The new U.S. Embassy straddles the ‘Green Line,’ refusing to dignify claims of Israeli ‘occupation.’
The U.S. on Monday will officially open its new embassy to Israel in Jerusalem. This will correct a surreal policy whereby, since Israel’s independence 70 years ago, the U.S. and other nations have refused to recognize its sovereignty over its capital city. President Trump announced in December he would reverse the old policy. By moving the embassy he now translates words into deed.
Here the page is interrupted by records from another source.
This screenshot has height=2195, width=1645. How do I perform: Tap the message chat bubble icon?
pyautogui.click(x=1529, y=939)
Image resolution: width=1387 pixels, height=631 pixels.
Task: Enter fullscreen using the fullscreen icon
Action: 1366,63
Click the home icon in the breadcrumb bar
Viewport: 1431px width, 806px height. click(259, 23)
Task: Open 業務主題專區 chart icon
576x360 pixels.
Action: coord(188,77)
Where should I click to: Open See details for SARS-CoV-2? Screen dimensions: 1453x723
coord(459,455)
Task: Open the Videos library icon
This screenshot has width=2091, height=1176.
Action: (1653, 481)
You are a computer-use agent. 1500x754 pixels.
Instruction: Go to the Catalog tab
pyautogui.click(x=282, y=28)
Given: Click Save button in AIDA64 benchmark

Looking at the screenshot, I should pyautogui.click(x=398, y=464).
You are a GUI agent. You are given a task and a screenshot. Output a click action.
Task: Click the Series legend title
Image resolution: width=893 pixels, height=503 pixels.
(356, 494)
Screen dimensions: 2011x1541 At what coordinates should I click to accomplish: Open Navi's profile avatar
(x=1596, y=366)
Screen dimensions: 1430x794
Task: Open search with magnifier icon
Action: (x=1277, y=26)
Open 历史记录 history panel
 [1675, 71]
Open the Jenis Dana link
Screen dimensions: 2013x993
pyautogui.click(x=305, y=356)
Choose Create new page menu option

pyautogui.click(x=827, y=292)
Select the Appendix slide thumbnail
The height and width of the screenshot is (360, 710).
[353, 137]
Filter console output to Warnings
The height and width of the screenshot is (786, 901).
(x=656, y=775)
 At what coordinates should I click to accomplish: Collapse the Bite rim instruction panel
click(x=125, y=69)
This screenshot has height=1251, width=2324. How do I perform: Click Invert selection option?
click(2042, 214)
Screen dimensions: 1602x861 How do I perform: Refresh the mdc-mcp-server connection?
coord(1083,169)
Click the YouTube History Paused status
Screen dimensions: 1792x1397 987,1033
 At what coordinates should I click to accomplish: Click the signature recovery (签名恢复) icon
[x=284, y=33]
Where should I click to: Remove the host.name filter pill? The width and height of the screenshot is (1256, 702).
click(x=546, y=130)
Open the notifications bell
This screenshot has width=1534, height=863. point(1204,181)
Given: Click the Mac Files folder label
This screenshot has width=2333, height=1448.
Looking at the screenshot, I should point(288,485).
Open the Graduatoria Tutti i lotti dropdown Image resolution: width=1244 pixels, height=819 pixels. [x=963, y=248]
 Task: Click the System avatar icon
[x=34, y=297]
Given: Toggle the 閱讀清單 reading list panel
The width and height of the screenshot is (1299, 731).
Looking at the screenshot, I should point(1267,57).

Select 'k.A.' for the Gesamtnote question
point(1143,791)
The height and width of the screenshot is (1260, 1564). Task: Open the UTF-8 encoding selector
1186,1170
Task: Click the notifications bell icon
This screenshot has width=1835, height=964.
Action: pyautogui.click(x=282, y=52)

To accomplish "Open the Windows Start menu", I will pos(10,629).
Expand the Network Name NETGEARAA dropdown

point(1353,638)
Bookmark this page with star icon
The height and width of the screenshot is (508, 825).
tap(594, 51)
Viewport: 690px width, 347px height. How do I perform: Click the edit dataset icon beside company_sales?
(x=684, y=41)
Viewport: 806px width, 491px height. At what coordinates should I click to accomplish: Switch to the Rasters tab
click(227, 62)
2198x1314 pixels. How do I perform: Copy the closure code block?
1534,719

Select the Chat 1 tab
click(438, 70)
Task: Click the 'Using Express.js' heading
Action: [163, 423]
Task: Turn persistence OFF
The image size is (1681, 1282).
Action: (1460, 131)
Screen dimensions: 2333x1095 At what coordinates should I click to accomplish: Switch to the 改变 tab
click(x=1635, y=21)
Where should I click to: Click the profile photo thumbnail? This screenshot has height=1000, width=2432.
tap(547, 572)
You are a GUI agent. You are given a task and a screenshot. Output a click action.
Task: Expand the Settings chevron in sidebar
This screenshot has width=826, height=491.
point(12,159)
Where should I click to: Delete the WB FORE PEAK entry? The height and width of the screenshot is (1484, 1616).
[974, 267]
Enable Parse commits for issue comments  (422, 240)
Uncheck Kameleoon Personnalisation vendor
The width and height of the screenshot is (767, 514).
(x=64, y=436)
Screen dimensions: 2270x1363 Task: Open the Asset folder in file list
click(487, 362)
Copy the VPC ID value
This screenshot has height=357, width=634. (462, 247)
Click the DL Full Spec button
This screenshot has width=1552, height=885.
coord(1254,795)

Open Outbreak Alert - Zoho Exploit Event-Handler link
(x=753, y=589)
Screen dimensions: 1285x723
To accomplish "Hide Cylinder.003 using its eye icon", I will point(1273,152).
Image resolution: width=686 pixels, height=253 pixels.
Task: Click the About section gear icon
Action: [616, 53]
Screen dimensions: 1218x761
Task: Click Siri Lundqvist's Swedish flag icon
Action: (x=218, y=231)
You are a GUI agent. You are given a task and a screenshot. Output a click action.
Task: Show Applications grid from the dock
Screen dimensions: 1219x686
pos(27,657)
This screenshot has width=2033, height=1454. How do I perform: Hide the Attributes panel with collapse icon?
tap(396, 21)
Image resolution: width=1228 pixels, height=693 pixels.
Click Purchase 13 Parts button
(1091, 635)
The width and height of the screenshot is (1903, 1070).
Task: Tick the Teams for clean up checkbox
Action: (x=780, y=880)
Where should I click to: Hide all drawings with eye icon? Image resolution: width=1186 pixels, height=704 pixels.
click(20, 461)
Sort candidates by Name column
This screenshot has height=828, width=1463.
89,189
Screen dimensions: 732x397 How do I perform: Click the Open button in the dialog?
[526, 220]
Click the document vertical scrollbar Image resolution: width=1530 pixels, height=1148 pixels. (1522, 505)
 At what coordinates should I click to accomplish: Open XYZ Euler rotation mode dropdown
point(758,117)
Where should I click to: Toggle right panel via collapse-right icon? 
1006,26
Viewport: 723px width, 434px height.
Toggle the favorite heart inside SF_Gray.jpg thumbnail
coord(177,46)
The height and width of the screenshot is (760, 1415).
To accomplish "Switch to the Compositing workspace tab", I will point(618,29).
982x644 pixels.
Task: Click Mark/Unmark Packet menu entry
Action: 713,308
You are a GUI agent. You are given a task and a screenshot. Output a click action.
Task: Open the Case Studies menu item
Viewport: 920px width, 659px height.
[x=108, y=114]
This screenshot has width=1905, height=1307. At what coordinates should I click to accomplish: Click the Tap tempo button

The embassy’s exact location within Jerusalem has gotten much less attention, but it is equally consequential. It will be housed in buildings used by the American Consulate, as well as in an adjacent former hotel purchased by the State Department in 2014. Most of that complex is located on the far side of the armistice line that divided Jerusalem from 1949 to 1967. Thus the embassy site demonstrates that the U.S. not only sees Jerusalem as Israel’s capital, but also—consistent with bipartisan calls from Congress—recognizes the city as unified.
The “Green Line” was created in the wake of Israel’s 1948-49 War of Independence. Upon the country’s founding, Jordan and its allies invaded, with the goal of preventing the creation of a Jewish state. Although they failed at that goal, the Arab armies did occupy significant territory when the armistice was called, including what is now widely referred to as the West Bank and East Jerusalem. Jordan subsequently expelled all Jews from the areas under its control.